## Текстовый фрагмент
Повторяем читателю, что все это говорит иностранец (ну, хоть бы, например, француз), не настоящий, но воображаемый, бесплотный, фантастический. Никакого француза мы и в глаза не видали, когда писали нашу статью.
– Вот еще, – продолжает он, – в вашем объявлении вы изволили поместить следующее: вы надеетесь, что русская идея станет со временем синтезом всех тех идей, которые Европа так долго и с таким упорством вырабатывала в отдельных своих национальностях. Это что за новость? Что вы под этим подразумеваете?
– То есть, – отвечаем мы, – вы хотите, милостивый государь, чтоб вам объявили прямо и без околичностей, во что мы веруем?
– Нет, я вовсе этого не хочу, – восклицает наш француз с некоторым испугом, предчувствуя, что ему опять придется выслушать несколько страниц, – я вовсе этого не хочу. Я только хотел…
– Нет, милостивый государь, – прерываем мы, – вы хотели ответа и вы выслушаете наш ответ.

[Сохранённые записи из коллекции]
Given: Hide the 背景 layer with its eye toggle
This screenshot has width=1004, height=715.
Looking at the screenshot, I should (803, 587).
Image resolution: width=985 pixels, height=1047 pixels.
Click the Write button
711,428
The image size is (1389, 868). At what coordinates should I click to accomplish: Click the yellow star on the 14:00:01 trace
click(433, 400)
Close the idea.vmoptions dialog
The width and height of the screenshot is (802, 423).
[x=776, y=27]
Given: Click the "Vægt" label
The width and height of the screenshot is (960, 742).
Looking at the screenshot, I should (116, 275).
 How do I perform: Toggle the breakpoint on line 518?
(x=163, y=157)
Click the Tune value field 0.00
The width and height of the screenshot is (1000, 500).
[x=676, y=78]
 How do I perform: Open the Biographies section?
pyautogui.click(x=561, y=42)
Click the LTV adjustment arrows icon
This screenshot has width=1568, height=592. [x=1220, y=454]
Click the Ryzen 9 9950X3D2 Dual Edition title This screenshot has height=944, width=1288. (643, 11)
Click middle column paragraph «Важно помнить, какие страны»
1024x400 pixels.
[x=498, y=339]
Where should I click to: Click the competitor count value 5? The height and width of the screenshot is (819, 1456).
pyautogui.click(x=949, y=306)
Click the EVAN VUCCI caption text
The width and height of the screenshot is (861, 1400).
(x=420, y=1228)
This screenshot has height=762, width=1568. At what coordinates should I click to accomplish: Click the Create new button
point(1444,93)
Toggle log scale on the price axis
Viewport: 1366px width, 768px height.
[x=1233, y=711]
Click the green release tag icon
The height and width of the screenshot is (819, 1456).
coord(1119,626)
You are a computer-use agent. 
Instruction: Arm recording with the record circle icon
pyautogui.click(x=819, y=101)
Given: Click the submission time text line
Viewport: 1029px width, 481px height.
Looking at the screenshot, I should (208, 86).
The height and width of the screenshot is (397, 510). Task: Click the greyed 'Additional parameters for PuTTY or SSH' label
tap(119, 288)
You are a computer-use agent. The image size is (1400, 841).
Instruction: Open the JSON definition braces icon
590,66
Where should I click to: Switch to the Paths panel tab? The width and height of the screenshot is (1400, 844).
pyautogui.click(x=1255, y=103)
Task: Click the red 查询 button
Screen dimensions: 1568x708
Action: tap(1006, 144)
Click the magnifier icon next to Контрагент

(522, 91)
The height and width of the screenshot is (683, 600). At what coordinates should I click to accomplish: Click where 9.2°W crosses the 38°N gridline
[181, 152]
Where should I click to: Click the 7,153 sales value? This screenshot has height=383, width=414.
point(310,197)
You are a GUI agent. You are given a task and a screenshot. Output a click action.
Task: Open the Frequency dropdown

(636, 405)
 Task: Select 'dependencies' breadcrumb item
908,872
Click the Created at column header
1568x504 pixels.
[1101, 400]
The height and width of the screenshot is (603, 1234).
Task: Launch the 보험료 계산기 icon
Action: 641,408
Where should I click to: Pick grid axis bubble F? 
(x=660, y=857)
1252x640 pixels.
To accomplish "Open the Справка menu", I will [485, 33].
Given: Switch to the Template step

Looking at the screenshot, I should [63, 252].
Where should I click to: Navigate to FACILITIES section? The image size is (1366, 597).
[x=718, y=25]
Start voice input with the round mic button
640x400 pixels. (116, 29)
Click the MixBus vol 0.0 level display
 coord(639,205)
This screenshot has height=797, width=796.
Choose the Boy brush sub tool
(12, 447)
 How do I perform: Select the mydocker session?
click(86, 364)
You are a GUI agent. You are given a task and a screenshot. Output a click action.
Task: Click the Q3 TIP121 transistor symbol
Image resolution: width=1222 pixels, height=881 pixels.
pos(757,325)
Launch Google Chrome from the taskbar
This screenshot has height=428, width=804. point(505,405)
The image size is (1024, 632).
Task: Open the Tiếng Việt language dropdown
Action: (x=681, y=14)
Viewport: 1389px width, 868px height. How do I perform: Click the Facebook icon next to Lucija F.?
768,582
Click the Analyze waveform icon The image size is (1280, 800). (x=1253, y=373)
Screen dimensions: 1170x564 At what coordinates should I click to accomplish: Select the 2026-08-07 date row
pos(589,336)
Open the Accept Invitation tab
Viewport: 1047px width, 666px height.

## Задания для выполнения
**1)** Перескажите, пожалуйста, короче абзац из отрывка о воображаемом французе, который начинается словами «Вот еще, – продолжает он». Главные факты нужно сохранить.
**2)** Дайте продолжение отрывка о воображаемом французе, начиная сразу после его последней фразы.

## Ответы на задания
**1)** Француз указывает на слова из объявления: там выражена надежда, что русская идея со временем станет синтезом всех идей, которые Европа долго и упорно вырабатывала в отдельных национальностях. Он спрашивает, что это за новость и что под этим подразумевается.

**2)**
– Он заслюжиль розга и полючит розга! – подхватывает Иван Карлыч, вероятно, вспомнив то время, когда он управлял вотчинами господина Буеракина. Теперь же Иван Карлыч, предчувствуя скорую перемену в быте крестьян, вышел в отставку и без места; он, впрочем, надеется, что его опять позовут! В настоящую минуту он стоит подле нас (тоже в качестве иностранца), курит свою трубочку, с которой, бывало, расхаживал по крестьянским работам, и молча, но очень серьезно прислушивается к нашему разговору, в полном убеждении, что выражает в своей физиономии чрезвычайно много самой тонкой иронии.
– Мы веруем, – повторяем мы…
Но позвольте, читатель, позвольте нам еще раз одно отступление; позвольте сказать только несколько посторонних слов, не потому, чтоб они были здесь очень необходимы, а так… потому что сами просятся на бумагу. Простите за искренность.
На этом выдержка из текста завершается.